During installation, you can choose to deploy the
Web Console, which is a lighter and scaled-down version of the Operations Console. This console will be deployed as an IIS website on whichever server you choose to run it from. Although you can't perform any administration or reporting tasks here, the Web Console is useful if you want to give your OpsMgr users read-only access to the monitored environment.
Tip
The maximum recommended number of concurrent Operational Console connections per management server is limited to 50. If you go over this number, then you will encounter performance issues. The Web Console however, has no limit to the number of concurrent connections you can make.
When you deploy the Web Console role with the installation wizard, you get an automatic installation of the Application Advisor and Application Diagnostics consoles - both of which are used in conjunction with the APM feature for code-level monitoring of your applications.
If you want to get any monitoring value at all from OpsMgr, then you are going to need to install some management packs.
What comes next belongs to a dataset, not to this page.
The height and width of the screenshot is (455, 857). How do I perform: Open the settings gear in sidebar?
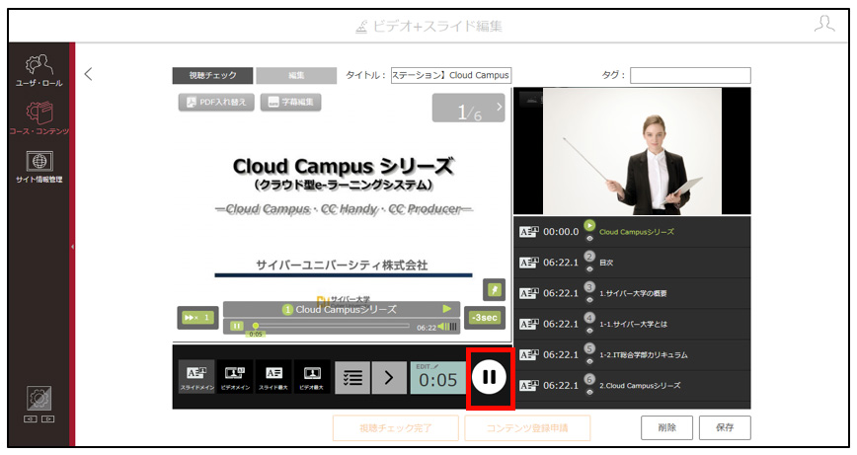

These are small files based on XML that can be imported into OpsMgr and which hold information about how to monitor a specific application or hardware product set.
Management packs can contain some or all of the following objects:
- Class definitions
- Discoveries
- Monitors
- Rules
- Views
- Knowledge
- Reports
- Templates
In Chapter 5, Working with Management Packs, you will learn much more about management packs and how to use them to get the most out of your OpsMgr deployment.
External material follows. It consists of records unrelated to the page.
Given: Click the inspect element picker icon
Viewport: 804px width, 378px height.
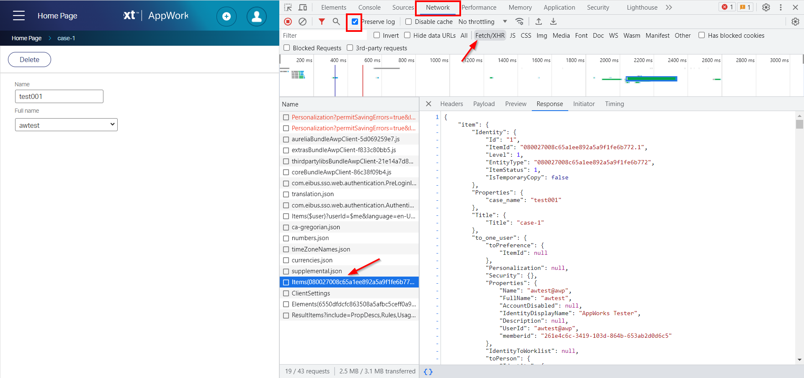Looking at the screenshot, I should [x=288, y=8].
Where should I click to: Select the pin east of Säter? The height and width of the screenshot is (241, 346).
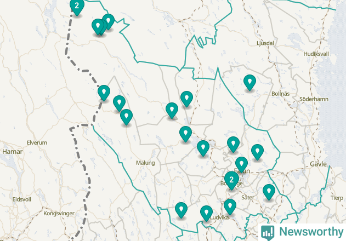coord(269,192)
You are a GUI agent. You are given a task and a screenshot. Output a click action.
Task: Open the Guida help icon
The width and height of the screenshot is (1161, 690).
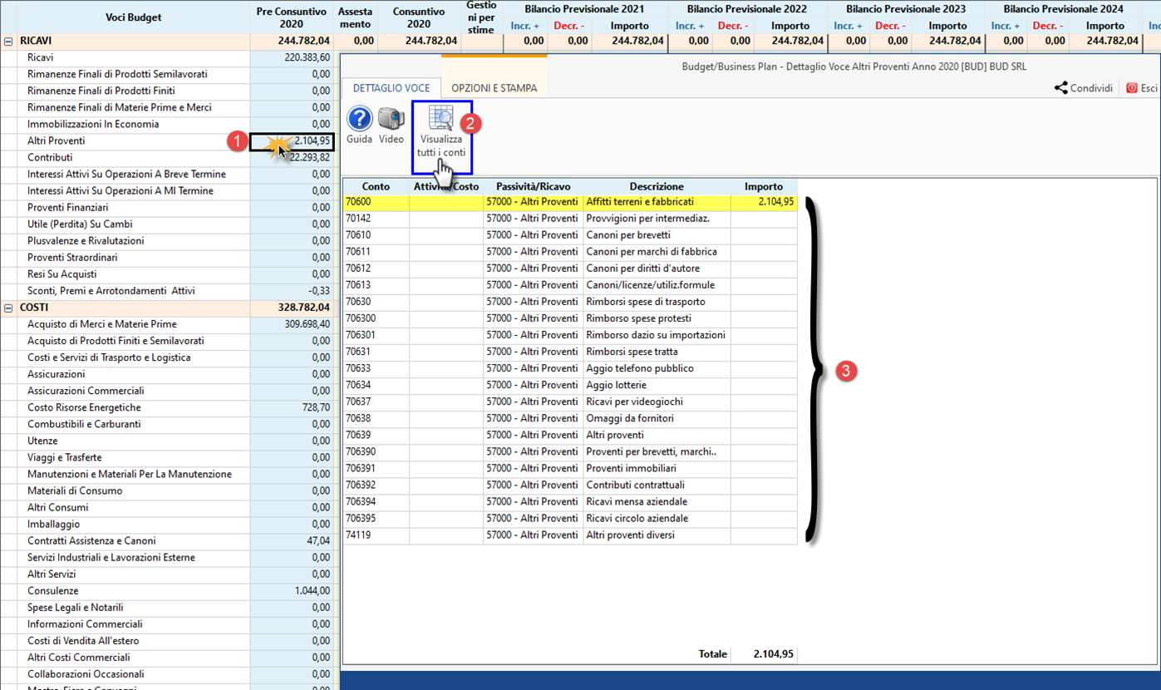(x=359, y=120)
Application Performance Monitoring
Another optional and very useful feature of OpsMgr is Application Performance Monitoring (APM). When configured, this gives IT Operations teams the ability to help troubleshoot problems inside applications at the code-level, similar to the world of a Developer. This synergy has become known as 'DevOps', and it's something that has gained a lot of traction in the last few years.
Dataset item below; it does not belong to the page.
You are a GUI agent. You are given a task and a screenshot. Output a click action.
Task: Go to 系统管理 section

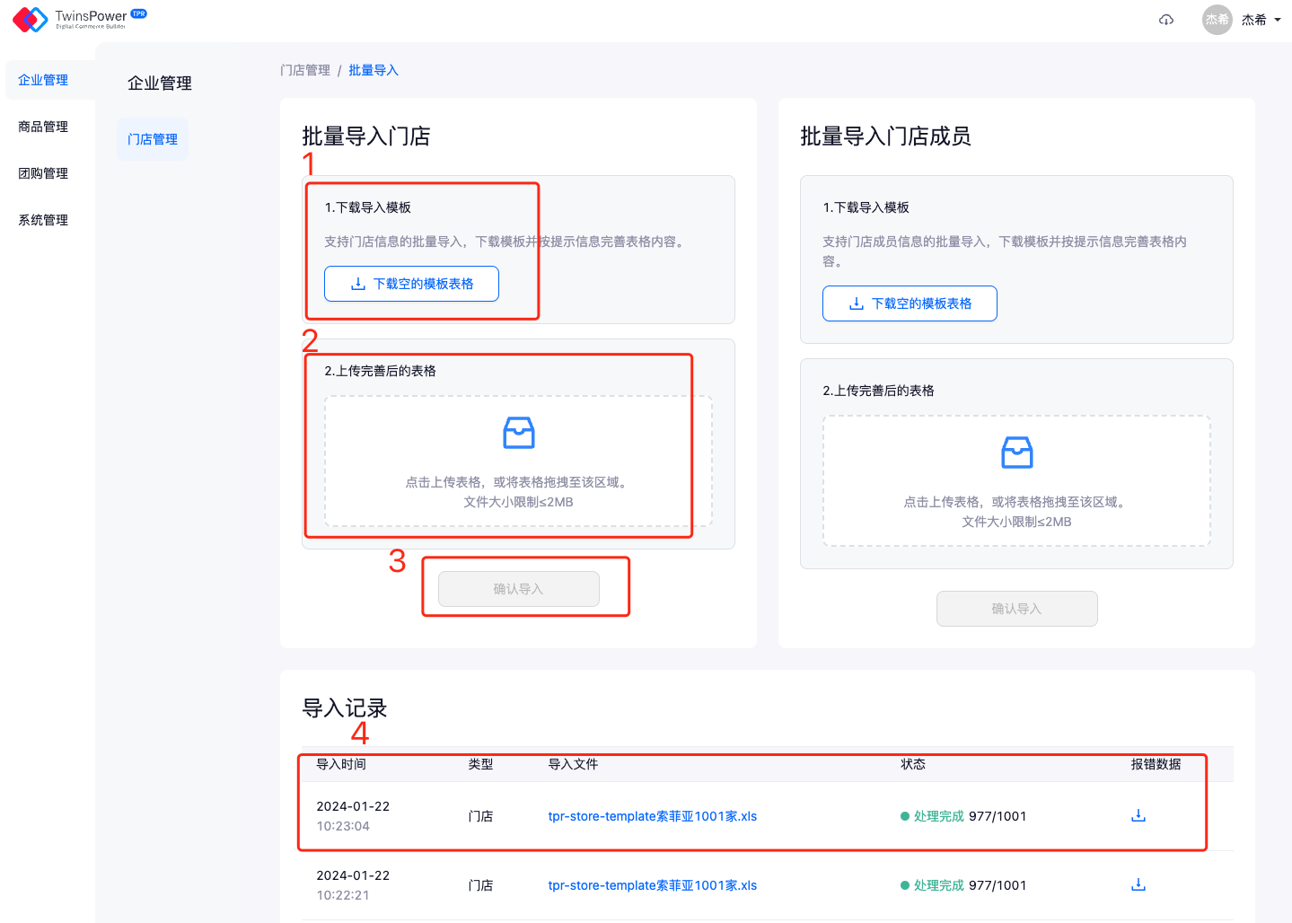tap(43, 220)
A real benefit of deploying APM in OpsMgr is that, not only do you get to dive deep into your .NET and Java application code; you can also see the health of the underlying infrastructure that runs those applications.
Network device monitoring
If you're going to monitor the full breadth of your IT services, then you will no doubt want to include network device monitoring in your designs. With a choice of ICMP or SNMP (v1/v2c/v3) monitoring, you can take advantage of the built-in Network Node and Vicinity dashboards to give you rich visualizations on the health of your network infrastructure. Chapter 6, Managing Network Devices, will get you up and running with this feature in no time.
Audit Collection Services
Audit Collection Services (ACS) is an optional feature used to collect security event logs from monitored systems and bring them together in a central SQL database for auditing and compliance purposes. ACS uses its own SQL database (named OpsMgrAC
by default), which is kept completely separate from the OperationsManager
and OperationsManagerDW
databases.
To enable ACS, you must deploy a management server and configure it as an ACS Collector. The ACS Collector then receives and processes the audited security event logs from targeted computers and passes that information into the OpsMgrAC
database.
Specific computers running the OpsMgr agent can be targeted with ACS audit policies to enable them as an ACS Forwarder. When Windows computers are enabled as ACS Forwarders, the Microsoft Monitoring Agent Audit Forwarding service is started on those computers and configured with an 'Automatic' start up state. When this service is running, the ACS audit policies are applied and security events will be sent to the ACS Collector for auditing.
Agentless Exception Monitoring
Agentless Exception Monitoring (AEM) is an optional feature that centralizes the collection of hardware, operating system, and application crash information from selected computers. If you're familiar with the old 'Dr. Watson Debugger for Windows' tool that collects data from your computer when it crashes, then AEM is a centralized version of this which feeds the crash data into OpsMgr.